My research focuses on how media content influence human cognition and behavior. Philosophically, this work understands the mind (and the communication phenomena it enables) as a physical property of the brain. From this multi-level view, cognitive neuroscience complements media psychology by providing an additional level of explanation for communication behavior (e.g., sociocultural, individual, biological, chemical, physical). It is from this perspective that my research investigates three core topics: attitude and behavior change, motivation and cognitive control, and the influence of moral narratives. I also develop open-source tools for conducting naturalistic investigations into human behavior. My vita can be downloaded here.
Asteroid Impact is a point-and-click style video game where subjects use a cursor to collect crystal-shaped targets that are displayed at different locations while avoiding asteroids that bounce around the screen. All aspects of the game can be manipulated with a high level of experimental control. The stimulus records all game events with 16ms temporal resolution, which are then output as a .csv file. Asteroid Impact is written in Python, is platform agnostic, and can synchronize with TTL triggers. The game features an open source license (CC BY-SA 4.0), and is freely available to the research community. Those wishing to download or further develop Asteroid Impact or download experimental releases can do so on Github.

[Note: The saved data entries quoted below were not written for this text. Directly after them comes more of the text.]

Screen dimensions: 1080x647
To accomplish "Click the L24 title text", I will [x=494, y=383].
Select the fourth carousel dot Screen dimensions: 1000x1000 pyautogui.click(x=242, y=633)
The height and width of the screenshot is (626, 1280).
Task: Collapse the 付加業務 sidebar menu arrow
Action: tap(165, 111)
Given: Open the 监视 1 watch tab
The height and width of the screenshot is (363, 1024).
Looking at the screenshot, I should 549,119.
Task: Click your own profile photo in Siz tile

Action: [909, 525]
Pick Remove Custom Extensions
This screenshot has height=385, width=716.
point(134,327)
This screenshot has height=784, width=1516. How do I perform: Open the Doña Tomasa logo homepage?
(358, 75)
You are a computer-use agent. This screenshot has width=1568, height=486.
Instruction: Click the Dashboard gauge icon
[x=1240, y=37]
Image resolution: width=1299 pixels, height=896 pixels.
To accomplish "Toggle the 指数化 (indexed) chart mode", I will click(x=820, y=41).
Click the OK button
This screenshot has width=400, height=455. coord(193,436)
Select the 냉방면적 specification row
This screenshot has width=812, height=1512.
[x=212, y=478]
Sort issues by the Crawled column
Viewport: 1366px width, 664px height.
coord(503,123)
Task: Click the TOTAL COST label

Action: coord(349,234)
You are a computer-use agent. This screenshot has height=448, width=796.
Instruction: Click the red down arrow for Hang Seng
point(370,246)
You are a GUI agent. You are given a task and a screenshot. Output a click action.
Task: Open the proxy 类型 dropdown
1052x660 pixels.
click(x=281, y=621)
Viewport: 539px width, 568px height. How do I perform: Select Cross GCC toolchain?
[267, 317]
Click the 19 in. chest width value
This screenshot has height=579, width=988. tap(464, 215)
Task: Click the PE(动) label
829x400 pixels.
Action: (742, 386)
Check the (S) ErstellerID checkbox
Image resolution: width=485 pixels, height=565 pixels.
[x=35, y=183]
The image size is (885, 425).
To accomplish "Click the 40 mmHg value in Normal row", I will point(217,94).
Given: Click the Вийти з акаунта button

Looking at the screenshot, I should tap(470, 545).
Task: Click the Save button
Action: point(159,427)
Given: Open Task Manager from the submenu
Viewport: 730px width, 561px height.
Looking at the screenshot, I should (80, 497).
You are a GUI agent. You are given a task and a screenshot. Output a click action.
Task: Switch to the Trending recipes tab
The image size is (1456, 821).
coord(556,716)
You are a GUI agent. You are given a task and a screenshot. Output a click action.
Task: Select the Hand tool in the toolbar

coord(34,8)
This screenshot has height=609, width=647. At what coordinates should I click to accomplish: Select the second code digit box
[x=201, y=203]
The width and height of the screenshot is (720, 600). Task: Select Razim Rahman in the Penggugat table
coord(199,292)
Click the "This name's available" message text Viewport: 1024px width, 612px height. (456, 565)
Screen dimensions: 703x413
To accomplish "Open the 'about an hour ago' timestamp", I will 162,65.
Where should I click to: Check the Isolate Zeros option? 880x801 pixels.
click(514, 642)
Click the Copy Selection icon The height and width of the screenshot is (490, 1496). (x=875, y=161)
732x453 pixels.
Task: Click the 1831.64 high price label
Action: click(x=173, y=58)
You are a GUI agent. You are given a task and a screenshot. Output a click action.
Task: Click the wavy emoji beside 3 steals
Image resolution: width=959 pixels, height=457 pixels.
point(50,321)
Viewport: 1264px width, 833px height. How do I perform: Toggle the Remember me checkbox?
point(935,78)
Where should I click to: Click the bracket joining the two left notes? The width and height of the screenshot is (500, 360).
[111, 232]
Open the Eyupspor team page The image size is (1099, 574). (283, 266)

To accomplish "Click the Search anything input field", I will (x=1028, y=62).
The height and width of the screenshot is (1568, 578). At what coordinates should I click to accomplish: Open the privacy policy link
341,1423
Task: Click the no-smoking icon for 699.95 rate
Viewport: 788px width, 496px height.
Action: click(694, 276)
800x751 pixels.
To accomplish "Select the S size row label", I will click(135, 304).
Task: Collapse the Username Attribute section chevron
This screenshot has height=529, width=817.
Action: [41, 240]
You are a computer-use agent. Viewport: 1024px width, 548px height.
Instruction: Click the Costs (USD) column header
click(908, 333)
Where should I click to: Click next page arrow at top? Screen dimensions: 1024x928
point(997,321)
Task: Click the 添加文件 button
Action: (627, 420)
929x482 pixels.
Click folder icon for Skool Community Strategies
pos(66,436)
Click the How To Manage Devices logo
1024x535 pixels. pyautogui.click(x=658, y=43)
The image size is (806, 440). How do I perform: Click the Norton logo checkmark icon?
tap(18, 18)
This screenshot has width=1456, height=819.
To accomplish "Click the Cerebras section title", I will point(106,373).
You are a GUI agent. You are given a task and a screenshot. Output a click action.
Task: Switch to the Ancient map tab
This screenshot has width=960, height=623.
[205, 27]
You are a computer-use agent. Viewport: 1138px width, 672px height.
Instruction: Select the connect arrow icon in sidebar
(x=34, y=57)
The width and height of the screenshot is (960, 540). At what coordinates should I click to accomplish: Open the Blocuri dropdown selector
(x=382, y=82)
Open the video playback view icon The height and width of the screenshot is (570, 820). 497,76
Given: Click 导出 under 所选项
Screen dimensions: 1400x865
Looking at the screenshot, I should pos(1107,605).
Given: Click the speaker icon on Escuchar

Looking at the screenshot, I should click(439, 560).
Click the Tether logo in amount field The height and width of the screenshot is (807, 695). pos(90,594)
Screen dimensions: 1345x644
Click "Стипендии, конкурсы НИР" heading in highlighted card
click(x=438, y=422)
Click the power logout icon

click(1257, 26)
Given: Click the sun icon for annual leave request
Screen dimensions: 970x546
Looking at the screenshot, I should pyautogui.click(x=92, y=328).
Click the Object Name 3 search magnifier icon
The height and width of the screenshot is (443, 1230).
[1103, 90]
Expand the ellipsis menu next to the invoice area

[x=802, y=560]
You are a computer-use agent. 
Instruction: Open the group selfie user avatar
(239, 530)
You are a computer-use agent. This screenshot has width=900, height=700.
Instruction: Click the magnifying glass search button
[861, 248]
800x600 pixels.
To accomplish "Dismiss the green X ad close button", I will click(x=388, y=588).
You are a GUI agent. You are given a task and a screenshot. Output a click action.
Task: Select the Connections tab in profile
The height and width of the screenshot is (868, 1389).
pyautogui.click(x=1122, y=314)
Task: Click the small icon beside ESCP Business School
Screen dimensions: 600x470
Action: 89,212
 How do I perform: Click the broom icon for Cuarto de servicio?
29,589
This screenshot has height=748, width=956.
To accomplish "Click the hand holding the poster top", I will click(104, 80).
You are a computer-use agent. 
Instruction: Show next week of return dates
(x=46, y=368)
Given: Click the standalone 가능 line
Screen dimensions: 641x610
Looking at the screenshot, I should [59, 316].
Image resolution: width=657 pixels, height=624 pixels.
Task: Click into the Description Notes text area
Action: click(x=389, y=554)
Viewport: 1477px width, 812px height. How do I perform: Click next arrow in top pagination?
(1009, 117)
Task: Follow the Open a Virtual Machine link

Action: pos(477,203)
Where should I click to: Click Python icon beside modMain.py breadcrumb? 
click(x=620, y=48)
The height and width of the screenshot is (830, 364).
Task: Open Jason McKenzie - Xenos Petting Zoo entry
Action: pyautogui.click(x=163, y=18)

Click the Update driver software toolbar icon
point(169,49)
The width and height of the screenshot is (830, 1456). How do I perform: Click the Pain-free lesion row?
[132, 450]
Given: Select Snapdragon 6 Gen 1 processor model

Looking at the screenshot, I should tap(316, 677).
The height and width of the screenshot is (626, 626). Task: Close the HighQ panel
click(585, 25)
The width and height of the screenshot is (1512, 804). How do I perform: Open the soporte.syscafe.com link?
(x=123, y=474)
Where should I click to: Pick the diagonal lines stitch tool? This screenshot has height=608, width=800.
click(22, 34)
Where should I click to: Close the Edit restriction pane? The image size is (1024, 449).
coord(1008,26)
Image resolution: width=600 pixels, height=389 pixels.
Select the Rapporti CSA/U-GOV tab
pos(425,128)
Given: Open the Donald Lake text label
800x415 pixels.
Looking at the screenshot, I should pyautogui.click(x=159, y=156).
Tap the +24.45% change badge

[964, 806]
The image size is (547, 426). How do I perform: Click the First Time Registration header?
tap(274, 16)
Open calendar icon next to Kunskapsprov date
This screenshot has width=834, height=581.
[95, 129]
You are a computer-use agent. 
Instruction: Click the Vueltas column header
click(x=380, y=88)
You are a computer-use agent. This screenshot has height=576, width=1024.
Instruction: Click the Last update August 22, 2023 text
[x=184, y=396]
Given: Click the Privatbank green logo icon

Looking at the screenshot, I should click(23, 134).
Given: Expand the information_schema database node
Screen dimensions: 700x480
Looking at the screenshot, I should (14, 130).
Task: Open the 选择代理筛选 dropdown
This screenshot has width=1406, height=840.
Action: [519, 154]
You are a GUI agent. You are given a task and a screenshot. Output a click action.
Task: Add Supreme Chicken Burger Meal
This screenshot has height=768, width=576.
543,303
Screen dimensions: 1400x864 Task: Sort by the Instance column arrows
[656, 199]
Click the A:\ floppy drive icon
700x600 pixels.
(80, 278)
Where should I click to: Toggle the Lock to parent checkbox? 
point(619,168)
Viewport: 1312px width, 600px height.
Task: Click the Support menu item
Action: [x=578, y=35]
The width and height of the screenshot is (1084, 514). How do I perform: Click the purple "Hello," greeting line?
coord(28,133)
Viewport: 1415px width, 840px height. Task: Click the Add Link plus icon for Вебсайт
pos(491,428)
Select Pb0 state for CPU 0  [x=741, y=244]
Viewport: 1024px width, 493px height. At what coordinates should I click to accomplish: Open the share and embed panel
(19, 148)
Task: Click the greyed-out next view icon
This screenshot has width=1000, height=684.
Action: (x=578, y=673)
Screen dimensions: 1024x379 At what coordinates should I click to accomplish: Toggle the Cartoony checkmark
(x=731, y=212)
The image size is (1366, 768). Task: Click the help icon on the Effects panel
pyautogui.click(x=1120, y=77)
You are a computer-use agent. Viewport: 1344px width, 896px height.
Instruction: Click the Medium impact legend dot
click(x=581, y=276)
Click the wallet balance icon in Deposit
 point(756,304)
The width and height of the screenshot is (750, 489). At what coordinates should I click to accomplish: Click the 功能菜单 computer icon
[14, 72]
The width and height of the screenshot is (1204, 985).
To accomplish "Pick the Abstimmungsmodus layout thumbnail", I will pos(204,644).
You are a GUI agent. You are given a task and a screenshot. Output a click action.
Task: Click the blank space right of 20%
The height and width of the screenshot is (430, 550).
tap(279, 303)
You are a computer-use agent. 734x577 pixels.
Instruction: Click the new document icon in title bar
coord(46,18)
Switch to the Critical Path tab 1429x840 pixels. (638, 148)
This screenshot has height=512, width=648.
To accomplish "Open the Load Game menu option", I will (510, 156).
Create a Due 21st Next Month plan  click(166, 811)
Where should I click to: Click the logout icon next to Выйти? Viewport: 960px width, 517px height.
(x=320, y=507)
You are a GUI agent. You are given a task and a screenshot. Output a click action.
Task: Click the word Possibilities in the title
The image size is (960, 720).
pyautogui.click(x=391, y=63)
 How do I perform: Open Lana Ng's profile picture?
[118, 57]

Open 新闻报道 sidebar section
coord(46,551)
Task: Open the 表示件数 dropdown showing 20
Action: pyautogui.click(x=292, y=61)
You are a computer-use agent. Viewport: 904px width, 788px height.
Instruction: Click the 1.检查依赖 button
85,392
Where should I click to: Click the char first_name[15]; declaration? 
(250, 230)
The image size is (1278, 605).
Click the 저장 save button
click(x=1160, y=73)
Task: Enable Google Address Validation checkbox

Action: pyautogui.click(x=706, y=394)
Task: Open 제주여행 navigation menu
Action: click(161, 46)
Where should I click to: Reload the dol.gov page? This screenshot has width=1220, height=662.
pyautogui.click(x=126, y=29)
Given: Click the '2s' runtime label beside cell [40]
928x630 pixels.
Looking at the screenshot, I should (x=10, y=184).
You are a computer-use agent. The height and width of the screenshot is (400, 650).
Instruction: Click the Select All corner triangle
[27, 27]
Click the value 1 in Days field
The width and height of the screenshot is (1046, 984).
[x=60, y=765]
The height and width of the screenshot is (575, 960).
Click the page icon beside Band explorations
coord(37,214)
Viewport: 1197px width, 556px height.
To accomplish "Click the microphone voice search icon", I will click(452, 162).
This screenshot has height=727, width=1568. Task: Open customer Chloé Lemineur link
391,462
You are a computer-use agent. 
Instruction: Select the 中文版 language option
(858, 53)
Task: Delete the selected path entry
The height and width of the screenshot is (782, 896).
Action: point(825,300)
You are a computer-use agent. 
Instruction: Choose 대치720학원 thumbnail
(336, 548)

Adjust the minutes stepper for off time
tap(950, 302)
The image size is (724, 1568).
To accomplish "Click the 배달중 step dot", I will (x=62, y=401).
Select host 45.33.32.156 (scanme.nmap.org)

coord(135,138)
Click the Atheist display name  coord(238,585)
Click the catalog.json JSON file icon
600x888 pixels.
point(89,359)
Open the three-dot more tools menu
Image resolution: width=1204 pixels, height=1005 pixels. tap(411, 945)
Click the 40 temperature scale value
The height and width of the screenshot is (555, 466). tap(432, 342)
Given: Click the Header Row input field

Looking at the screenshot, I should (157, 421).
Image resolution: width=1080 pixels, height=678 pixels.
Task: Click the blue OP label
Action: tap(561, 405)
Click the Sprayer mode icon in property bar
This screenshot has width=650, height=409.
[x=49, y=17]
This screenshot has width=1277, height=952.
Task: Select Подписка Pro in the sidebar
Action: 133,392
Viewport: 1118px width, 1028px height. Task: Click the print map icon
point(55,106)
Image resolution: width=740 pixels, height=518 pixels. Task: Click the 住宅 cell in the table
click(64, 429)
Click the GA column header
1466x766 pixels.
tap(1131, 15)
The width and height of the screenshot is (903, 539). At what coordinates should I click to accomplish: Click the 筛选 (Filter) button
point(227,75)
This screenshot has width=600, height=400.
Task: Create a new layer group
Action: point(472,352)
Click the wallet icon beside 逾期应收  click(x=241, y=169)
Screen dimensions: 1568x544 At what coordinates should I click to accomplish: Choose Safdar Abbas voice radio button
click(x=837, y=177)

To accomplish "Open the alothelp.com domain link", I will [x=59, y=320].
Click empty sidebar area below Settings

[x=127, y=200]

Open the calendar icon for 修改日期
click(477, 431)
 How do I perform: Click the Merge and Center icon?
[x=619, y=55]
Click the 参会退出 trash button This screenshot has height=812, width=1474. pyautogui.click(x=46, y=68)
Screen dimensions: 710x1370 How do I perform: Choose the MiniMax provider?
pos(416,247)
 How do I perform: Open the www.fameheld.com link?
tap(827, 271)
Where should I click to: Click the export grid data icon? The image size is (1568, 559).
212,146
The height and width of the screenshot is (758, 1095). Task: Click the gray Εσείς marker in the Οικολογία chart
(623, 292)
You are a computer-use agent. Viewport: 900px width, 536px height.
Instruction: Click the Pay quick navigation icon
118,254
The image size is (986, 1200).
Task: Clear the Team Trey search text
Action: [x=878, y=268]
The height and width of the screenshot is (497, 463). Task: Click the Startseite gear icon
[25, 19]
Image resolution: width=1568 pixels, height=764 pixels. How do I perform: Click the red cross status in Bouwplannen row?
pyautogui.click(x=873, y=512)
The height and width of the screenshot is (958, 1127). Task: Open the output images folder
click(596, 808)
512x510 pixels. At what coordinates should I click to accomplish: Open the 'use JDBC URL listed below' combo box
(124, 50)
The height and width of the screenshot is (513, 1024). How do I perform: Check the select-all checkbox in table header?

Content features of persuasive messages modulate neural activity and this variation can be used to identify messages that are most likely to result in attitudinal and behavioral change. Informed by the Elaboration Likelihood Model of persuasion, my research applies a “brain-as-predictor” approach to understand how audiences evaluate counter-attitudinal messages. In one study, subjects that were either at high- or low-risk for drug use were exposed to anti-drug public service announcements (PSAs) while undergoing functional magnetic resonance imaging. Results show that neural activity in brain regions associated with executive and self-referential processing accurately predict perceptions of message effectiveness in independent samples. Moreover, this prediction accuracy exceeds that achieved by traditional self-report measures. Previous efforts have struggled to identify messages that resonate with high-risk audiences as these viewers tend to rate anti-drug PSAs as having low effectiveness regardless of variation in the message. My work demonstrates that it is possible to use neuroimaging data to overcome this obstacle.
My current research builds on these findings in two ways. First, I am exploring how message features contribute to dynamic changes in neural network connectivity and the extent to which these connectivity patterns predict persuasive message effectiveness. Secondly, given that message tailoring is associated with increases in persuasion, I am examining how individual differences explain variability in neural activity while viewing anti-drug PSAs with the goal of better identifying the relevant dimensions along which messages should be tailored.
For a three-minute summary of this work, check out my recent talk: Using Brains to Change Minds.
Media Use and Flow Experiences
My work in this area examines how interactive media content modulate brain states that correspond to distinct affective states. Specifically, it investigates how the psychological state of flow results from an interaction between task difficulty and individual differences in skill. This research uses behavioral, self-report, and functional magnetic resonance imaging measures to test the central predictions of the Synchronization Theory of Flow. My results demonstrate that attentional allocation and self-reported flow experiences increase under conditions of a balance (but not imbalance) between task challenge and individual skill. This balance synchronizes attentional and reward networks and indicates that flow experiences are comprised of distinct brain states that differ from those observed during other affective experiences. By identifying neural markers of flow, my research provides a foundation for examining long-theorized but largely untested relationships between individual differences, moment-by-moment changes in media content, and flow experiences.
While flow is typically understood as an optimal experience that contributes to life satisfaction, some have suggested that it is an antecedent to media addiction. My current research is focused on distinguishing flow from addiction. Initial results indicate that flow and media addiction are comprised of distinct brain states that correspond with different psychological and behavioral outcomes.
Narratives and Morality
In collaboration with researchers at the Institute for Collaborative Biotechnologies at the University of California Santa Barbara, the Institute for Collaborative Technologies at the University of Southern California, and the Army Research Lab, I am examining the influence of moral content in online narratives. This project has three main goals: (a) dynamically measure morally-laden online communication content, (b) demonstrate that these underlying moral values affect attitudes and motivate behavior, and (c) make predictions about the influence of moral narratives for specific audiences at the population level. The first step in this process resulted in the Moral Narrative Analyzer (MoNA), an online tool that allows human coders to content analyze news articles. These human-coded data are then used to tune a semi-supervised classification algorithm that automatically content analyzes remaining documents. Early results demonstrate that social sharing (e.g., Facebook, Twitter) increases as moral conflict within an article increases.
Currently, we are examining the extent to which the inter-rater agreement of our human coders can be used as a measure of how clearly a given narrative expresses a shared morally-salient point of view within a group of individuals. Subsequent research will use functional magnetic resonance imaging to evaluate the extent to which moral content in narratives synchronizes neural activity among different groups. These brain-imaging data will then be used to predict behavioral outcomes in the broader population.